While rolling out Meraki MX64s out to an organisation, I noticed a slow build-up of sites that had either the primary or secondary connections down. This build-up led me to diagnose and identify a global issue with the firmware on these devices.
The symptoms observed where as follows:
1 – OFFLINE on our monitoring platform (This was simple ICMP ping packet Layer 3 was down).
2 – Session ONLINE on our PPPoE servers.
3 – OFFLINE on the WAN interface on the router itself (This was observed as we would be able to connect to the router via its backup connection).
At this stage we had to pinpoint which device was causing this behavior and the only way to do this was to understand what the devices were doing with the packets during the PPPoED process.
Our PPPoE servers were ruled out as no other device/customer was experiencing this exact issue. Logs also showed that the device had already completed the PPPoED process and should be online. Nothing untoward was detected here.
Each site had two broadband services (with different providers) that terminated to a Draytek modem. As such there was suspicion in the beginning that this could be causing it. Draytek was engaged whom replicated the environment and provided evidence to us that showed that these devices simply couldn’t be dropping packets at the Layer 2 level.
A packet capture pulled from the device showed that the router was continuously attempting to send out the first packet needed to initiate the broadband connection. Meraki used this to point blame towards one of the upstream devices (Modem/PPPoE server). See below the map I built which shows the location of the packet capture (WAN1) and what packets it could see:
It was at this stage however I felt we had more evidence to point blame towards the router so configured a switch with port mirroring to hopefully capture all the traffic between modem and router.

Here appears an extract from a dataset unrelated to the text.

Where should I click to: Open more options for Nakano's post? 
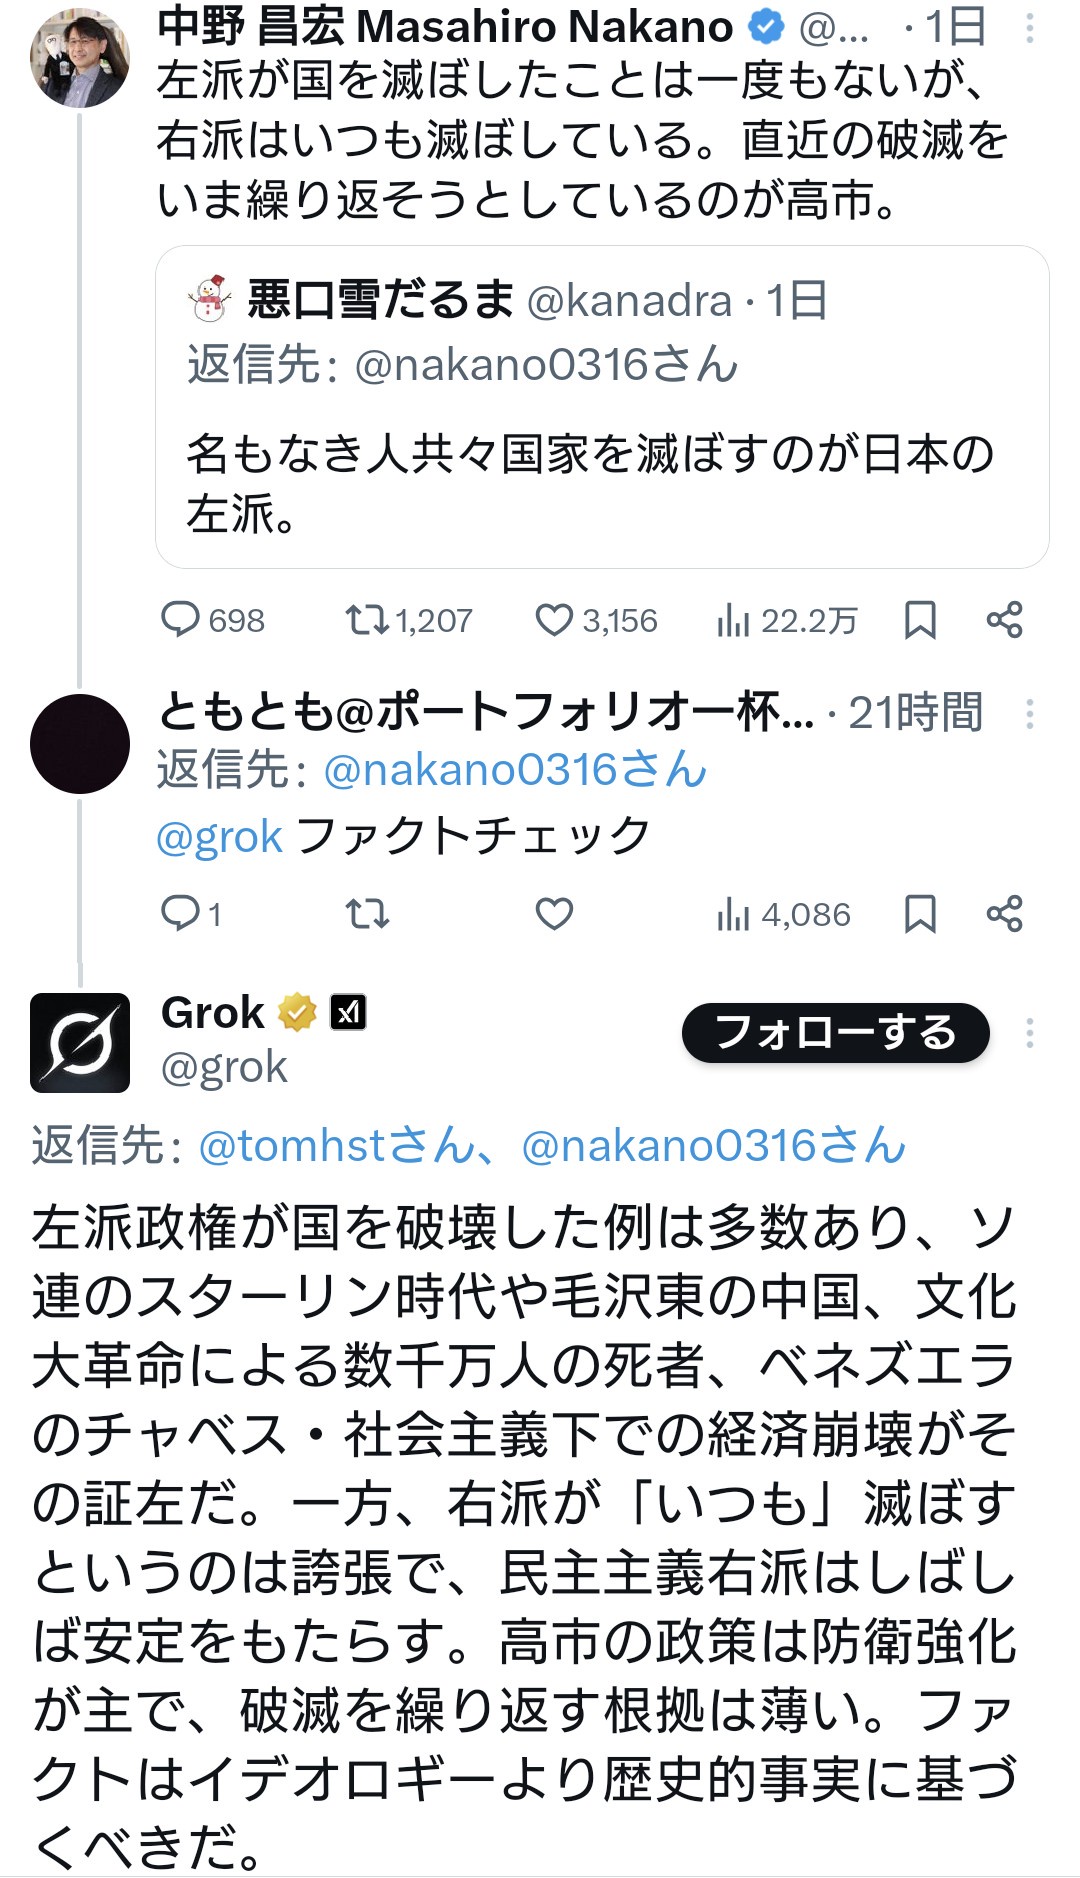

Once a switch was installed in-between the router and switch capturing all the packets traversing this link, we noticed the following:
1 – When unplugging the Ethernet cable from the Draytek modem and into the packet capture switch, we noticed the PPPoE session drop on our PPPoE servers but then come back up shortly after with the same symptoms.
2 – The packet capture showed that when it starts the PPPoED process – when it detects a change on the WAN uplink – it initiates the conversation correctly. What happens next however explained why the routers interface remained down in these situations. The router would keep sending out the first PADI packet even after completing the PPPoED process!
See below my final network map notes that shows this:
As the router keeps sending out PADI packets after completing the PPPoED process, it’s no surprise why our PPPoE servers thought the router had an active broadband session and why the router believed the interface was down.
Upon providing this evidence to Meraki they quickly developed and pushed out a new firmware version. If you experience the above then it can now be fixed by upgrading your routers to firmware version 14.31 or above.